Entamant désormais une nouvelle phase de sa vie professionnelle, il a récemment publié un récit commenté de sa carrière au Quai d’Orsay : « Passeport Diplomatique » (Editions Grasset, 2019). On y retrouve à la fois une vue de l’intérieur du Ministère des Affaires Étrangères et une réflexion de fond sur les mécanismes et les approches qui doivent fonder une politique étrangère efficace.

Lors d’un entretien téléphonique transatlantique, nous lui avons demandé son éclairage sur le thème de la souveraineté, en explorant tout d’abord certains cas concrets qu’il a suivis de près, en prenant ensuite un peu de hauteur théorique, et en évoquant enfin les débats purement français sur le sujet.

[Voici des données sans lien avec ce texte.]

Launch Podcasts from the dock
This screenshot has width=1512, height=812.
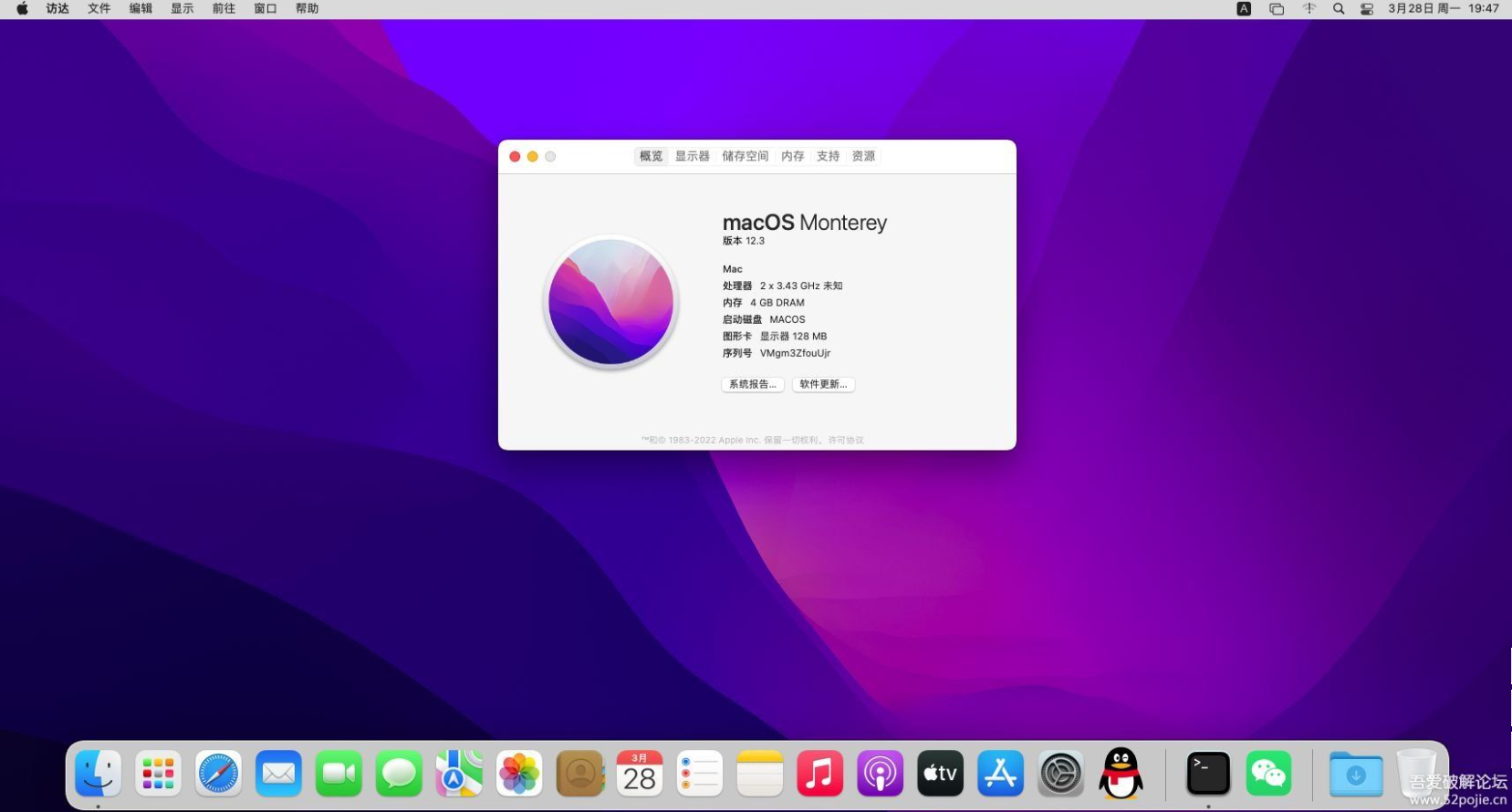pos(880,774)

Monsieur Araud, vous avez, au cours de votre carrière, été affecté à plusieurs postes diplomatiques sensibles. Commençons par Israël. Est-ce que vous diriez que Israël a la souveraineté sur les Palestiniens, en tout cas ceux de Cisjordanie ?

Ne faisons pas du juridique. Si l’on s’en tient à la définition juridique de la souveraineté, la réponse est non, les territoires occupés sont des territoires occupés, Israël doit se comporter selon les Conventions de Genève pertinentes. Cela étant, Israël ne respecte pas les Conventions de Genève. Les implantations, la politique de colonisation, sont une violation manifeste du droit international, et dans les faits, Israël exerce sa souveraineté sur la Cisjordanie sans respecter ces limites juridiques théoriques.

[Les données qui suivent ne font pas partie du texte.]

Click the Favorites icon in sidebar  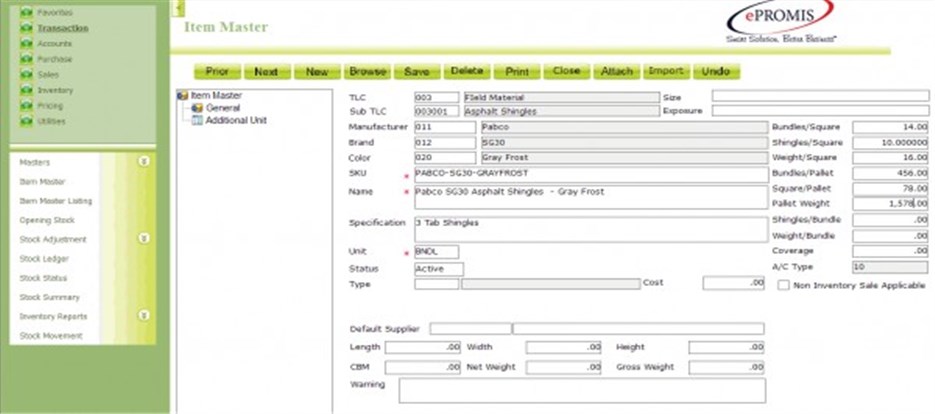coord(27,13)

Parlons maintenant de l’ONU, auprès de laquelle vous avez représenté la France. Celle-ci est censée incarner la communauté internationale. Considérez-vous que le concept de communauté internationale soit effectif ? Existe-t-il une telle communauté internationale ?

Védrine dira : ça n’existe pas ! Ce que nous avons aujourd’hui c’est une aspiration de la plupart des pays du monde à affirmer et défendre leur souveraineté. Pour beaucoup de pays du monde, les notions de droits de l’Homme ou de droit d’ingérence ont été des artifices utilisés par l’Occident pour poursuivre ses propres objectifs égoïstes. On invoquait les droits de l’Homme pour Cuba et l’Irak mais pas pour l’Arabie saoudite, c’est la question du double standard, etc. Vous avez en plus des grands pays comme l’Inde, la Chine ou le Brésil qui sont des puissances émergentes – la Chine a déjà émergé, l’Inde aussi – et qui donc sont d’autant plus revendicatives de leur indépendance nationale, de leur souveraineté. Aux Nations Unies, à l’Organisation, vous avez un cri général, un cri majoritaire en tout cas, sur le thème : « ne touchez pas à ma souveraineté nationale ». Vous allez donc dire : « il n’y a pas de communauté internationale ». Cela étant, il y a des sujets – et je crois qu’il y en aura de plus en plus – où les pays sont obligés de se dire : « nous devons travailler ensemble ». Le meilleur sujet évidemment c’est le changement climatique, avec la COP 21 où tous les États du monde se sont mis d’accord en disant : « bon, il faut qu’on travaille ensemble ». Mais si vous regardez la COP 21 vous voyez que ça a été un succès seulement parce que les Français ont dit : « c’est un engagement général mais chaque pays décidera par lui-même de ses objectifs et de la manière d’atteindre ces objectifs, ensuite, au niveau global nous ne ferons, d’une certaine manière, que suivre ces engagements qui sont des engagements nationaux ». Mentionnons aussi les médias sociaux, les opinions publiques, qui partout réagissent de manière comparable. En définitive ça dépend de ce que l’on met derrière le terme de « communauté internationale ». Il ne faut pas jeter le bébé avec l’eau du bain. Il y a une opinion publique internationale. Il y a l’hommage du vice à la vertu, c’est-à-dire que les États sont obligés de dire certaines choses et de ne pas en dire d’autres. Il y une classe moyenne qui se développe partout dans le monde, et cette classe moyenne partage plus ou moins les mêmes aspirations, à la qualité de vie, à la qualité du climat, à la qualité de l’éducation, à la qualité de la santé, et aussi, d’une certaine manière, à la démocratie. Là encore cela dépend de ce que l’on met derrière…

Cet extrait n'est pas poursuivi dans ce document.